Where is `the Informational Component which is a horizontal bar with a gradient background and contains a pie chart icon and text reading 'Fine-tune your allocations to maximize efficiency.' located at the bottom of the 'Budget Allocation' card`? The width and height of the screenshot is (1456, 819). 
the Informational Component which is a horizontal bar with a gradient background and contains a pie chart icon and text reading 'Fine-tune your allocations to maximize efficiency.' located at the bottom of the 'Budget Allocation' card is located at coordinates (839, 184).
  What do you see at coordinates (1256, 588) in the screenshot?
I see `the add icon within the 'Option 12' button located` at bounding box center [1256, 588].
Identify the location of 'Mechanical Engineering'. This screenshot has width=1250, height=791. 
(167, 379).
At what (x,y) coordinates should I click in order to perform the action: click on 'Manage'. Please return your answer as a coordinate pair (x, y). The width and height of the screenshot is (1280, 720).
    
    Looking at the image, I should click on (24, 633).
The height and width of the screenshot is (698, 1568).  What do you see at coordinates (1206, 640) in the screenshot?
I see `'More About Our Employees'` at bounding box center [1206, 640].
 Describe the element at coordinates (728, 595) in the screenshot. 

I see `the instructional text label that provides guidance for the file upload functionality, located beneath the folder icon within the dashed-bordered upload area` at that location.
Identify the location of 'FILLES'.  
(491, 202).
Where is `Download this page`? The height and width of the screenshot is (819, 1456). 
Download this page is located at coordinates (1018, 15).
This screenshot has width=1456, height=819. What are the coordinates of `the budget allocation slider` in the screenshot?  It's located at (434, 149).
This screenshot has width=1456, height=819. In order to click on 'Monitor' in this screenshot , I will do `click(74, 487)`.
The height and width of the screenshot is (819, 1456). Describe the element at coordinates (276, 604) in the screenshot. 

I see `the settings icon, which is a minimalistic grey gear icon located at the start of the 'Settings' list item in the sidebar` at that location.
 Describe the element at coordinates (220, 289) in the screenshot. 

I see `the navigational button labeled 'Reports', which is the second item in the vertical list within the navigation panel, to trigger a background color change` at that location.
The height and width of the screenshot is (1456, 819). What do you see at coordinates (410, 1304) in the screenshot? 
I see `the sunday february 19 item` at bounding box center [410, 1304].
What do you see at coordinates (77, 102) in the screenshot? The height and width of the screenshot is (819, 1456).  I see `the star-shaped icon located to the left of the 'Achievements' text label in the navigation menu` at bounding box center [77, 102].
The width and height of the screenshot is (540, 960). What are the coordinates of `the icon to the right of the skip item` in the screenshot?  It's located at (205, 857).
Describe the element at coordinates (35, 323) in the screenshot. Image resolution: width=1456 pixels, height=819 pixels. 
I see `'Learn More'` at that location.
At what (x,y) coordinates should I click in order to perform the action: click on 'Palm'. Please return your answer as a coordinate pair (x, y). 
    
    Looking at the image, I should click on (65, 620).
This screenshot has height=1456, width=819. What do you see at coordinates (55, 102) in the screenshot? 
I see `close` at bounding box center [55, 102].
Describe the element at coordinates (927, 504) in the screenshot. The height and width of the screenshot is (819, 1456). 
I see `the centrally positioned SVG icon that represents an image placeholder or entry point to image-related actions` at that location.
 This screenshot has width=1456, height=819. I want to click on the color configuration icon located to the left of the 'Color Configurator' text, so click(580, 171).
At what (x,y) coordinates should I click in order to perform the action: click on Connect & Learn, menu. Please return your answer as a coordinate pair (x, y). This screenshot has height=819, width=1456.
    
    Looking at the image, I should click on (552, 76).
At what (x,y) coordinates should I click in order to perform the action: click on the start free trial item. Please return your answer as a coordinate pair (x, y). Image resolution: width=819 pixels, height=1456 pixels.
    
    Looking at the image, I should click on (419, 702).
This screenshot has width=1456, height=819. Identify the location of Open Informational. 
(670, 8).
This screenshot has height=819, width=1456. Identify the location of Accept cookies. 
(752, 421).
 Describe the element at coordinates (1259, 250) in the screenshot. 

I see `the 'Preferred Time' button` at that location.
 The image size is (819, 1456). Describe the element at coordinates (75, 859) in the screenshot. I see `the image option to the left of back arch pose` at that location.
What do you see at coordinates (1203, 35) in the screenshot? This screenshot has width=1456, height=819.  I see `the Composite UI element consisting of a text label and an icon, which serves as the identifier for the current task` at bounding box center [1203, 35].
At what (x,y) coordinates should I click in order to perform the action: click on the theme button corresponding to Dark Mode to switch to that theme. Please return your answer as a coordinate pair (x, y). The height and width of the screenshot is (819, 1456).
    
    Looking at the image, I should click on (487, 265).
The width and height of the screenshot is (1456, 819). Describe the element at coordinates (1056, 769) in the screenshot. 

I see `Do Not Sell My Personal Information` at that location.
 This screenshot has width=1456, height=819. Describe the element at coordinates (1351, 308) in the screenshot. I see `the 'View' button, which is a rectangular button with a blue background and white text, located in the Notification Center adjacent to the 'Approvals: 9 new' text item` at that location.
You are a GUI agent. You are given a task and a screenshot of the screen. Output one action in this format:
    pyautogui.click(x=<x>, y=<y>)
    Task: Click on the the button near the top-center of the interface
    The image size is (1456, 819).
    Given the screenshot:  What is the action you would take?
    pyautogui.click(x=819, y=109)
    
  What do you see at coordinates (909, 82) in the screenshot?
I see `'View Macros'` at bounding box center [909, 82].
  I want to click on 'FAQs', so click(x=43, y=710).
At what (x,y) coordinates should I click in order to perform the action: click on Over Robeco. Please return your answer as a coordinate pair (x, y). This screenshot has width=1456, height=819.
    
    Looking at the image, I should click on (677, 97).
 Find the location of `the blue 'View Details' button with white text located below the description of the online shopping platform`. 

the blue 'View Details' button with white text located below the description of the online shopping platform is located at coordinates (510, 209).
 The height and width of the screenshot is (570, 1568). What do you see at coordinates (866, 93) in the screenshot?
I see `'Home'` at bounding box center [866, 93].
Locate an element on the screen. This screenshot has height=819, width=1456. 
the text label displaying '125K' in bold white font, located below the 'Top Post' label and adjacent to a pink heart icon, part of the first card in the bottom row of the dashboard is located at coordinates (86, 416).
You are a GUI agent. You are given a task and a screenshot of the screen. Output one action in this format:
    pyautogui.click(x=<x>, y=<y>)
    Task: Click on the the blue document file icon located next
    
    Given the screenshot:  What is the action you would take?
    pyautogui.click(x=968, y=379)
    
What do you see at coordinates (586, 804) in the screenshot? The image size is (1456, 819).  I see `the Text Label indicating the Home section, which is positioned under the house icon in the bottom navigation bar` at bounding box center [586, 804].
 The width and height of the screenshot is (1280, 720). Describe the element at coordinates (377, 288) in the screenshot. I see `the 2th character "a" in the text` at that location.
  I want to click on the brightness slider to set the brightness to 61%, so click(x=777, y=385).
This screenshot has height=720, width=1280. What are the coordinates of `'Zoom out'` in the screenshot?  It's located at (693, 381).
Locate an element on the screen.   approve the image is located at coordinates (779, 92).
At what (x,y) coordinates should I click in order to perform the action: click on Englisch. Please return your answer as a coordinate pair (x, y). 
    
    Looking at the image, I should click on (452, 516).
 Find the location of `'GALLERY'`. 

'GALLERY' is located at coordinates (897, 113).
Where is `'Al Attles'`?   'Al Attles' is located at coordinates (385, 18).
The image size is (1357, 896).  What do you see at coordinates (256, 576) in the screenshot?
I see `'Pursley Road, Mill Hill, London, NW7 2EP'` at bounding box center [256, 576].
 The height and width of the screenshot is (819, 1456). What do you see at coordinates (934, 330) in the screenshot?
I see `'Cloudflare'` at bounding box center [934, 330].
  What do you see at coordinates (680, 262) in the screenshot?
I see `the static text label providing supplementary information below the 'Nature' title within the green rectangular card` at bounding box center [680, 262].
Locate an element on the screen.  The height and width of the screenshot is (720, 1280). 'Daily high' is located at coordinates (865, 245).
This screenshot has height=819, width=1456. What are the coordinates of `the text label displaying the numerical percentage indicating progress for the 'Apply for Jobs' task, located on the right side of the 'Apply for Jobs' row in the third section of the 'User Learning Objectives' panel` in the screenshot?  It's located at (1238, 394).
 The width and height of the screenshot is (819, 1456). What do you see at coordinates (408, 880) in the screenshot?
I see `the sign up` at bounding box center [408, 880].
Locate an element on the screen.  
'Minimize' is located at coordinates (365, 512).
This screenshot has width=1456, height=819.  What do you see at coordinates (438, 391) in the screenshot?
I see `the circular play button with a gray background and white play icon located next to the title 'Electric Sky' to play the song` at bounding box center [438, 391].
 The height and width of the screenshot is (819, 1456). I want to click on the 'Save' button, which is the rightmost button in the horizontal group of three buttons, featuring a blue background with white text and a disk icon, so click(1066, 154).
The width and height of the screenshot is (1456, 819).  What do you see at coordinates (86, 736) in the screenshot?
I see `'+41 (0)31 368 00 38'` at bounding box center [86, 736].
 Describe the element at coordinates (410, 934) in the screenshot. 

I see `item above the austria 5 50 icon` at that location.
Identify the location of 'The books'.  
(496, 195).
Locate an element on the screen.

******

The exercise: Turn the stretch of rows above, from the very start through the line containing "Looking at the image, I should click on (24, 633).", into a JSON list of strings with one string per line and blank lines left out.

Answer to this exercise:
[
  "Where is `the Informational Component which is a horizontal bar with a gradient background and contains a pie chart icon and text reading 'Fine-tune your allocations to maximize efficiency.' located at the bottom of the 'Budget Allocation' card`? The width and height of the screenshot is (1456, 819). ",
  "the Informational Component which is a horizontal bar with a gradient background and contains a pie chart icon and text reading 'Fine-tune your allocations to maximize efficiency.' located at the bottom of the 'Budget Allocation' card is located at coordinates (839, 184).",
  "  What do you see at coordinates (1256, 588) in the screenshot?",
  "I see `the add icon within the 'Option 12' button located` at bounding box center [1256, 588].",
  "Identify the location of 'Mechanical Engineering'. This screenshot has width=1250, height=791. ",
  "(167, 379).",
  "At what (x,y) coordinates should I click in order to perform the action: click on 'Manage'. Please return your answer as a coordinate pair (x, y). The width and height of the screenshot is (1280, 720).",
  "    Looking at the image, I should click on (24, 633)."
]